Ubicado frente al mar, Querida Mar ofrece una cocina de mercado actual, con una carta reducida y un menú del día por 28,50€, disponible tanto a mediodía como por la noche. Este establecimiento forma parte del grupo liderado por El Serbal, reconocido referente de alta cocina en Cantabria, que además gestiona otro espacio con el mismo concepto: Querida Margarita, situado en la antigua sede de El Serbal en el centro de Santander.
¿Qué destaca de Querida Mar?
Sin duda, las vistas. La sala, de estilo moderno y abierto, cuenta con grandes ventanales que dan directamente a la segunda playa del Sardinero convirtiendo cada comida o cena en una experiencia visual inigualable. El ambiente y detalles cuidados refuerzan la sensación de calidad. El servicio es atento y en general busca agradar.

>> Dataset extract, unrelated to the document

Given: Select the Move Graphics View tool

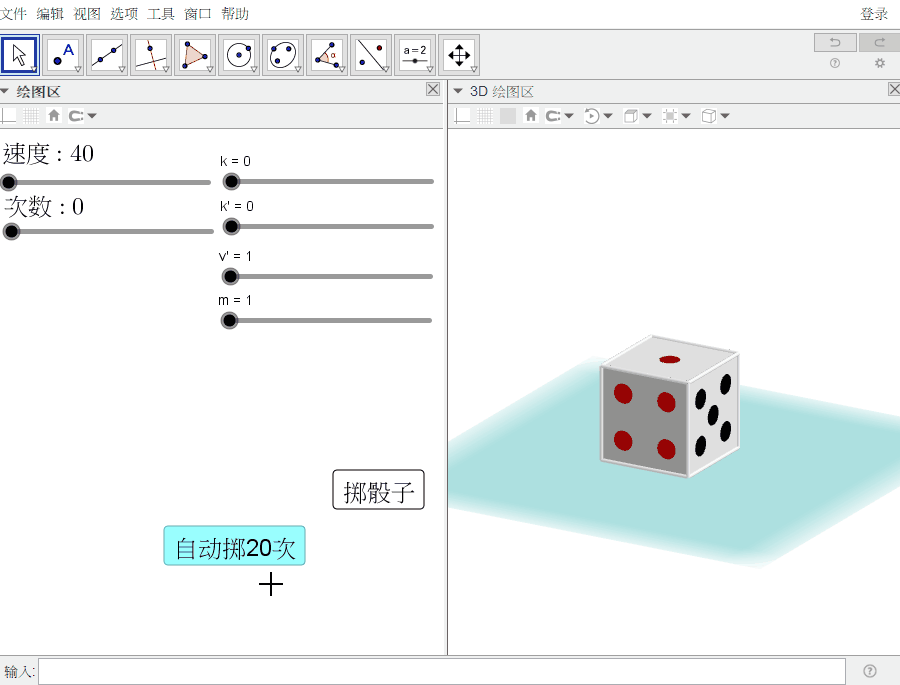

En mi última visita, noté un incremento en el precio del menú respecto a visitas anteriores, junto con una oferta culinaria que parece haber perdido algo de brillo. Aunque los platos son correctos, eché de menos más intensidad de sabor y mayor precisión en la ejecución.
Comencé con un arroz con papada, setas y alioli. Un plato que, aunque bien presentado, resultó algo insípido. Quizá la comparación con los arroces valencianos –recién vivida tras un mes en Castellón– sea exigente, pero en un restaurante con el respaldo de El Serbal, se espera una mayor profundidad de sabor.


De segundo, probé el codillo deshuesado con zanahoria y kimchi. Bien cocinado, aunque sorprendió su formato: un medallón de carne asada al horno, más cercano a un guiso desgrasado que a la tradición del codillo estofado. El toque de kimchi pasa desapercibido.

El cierre llegó con una degustación de quesos cantabros, una forma agradable de terminar, aunque la ración es poco generosa. Hubo un queso que no pude identificar y la camarera no pudo informar sobre su procedencia o tipo.

Aunque la propuesta gastronómica actual no destaca demasiado, Querida Mar sigue siendo una parada recomendable si se está en Santander. Su ubicación privilegiada, el ambiente cuidado y las vistas al mar lo convierten en un lugar ideal para disfrutar de una comida con encanto.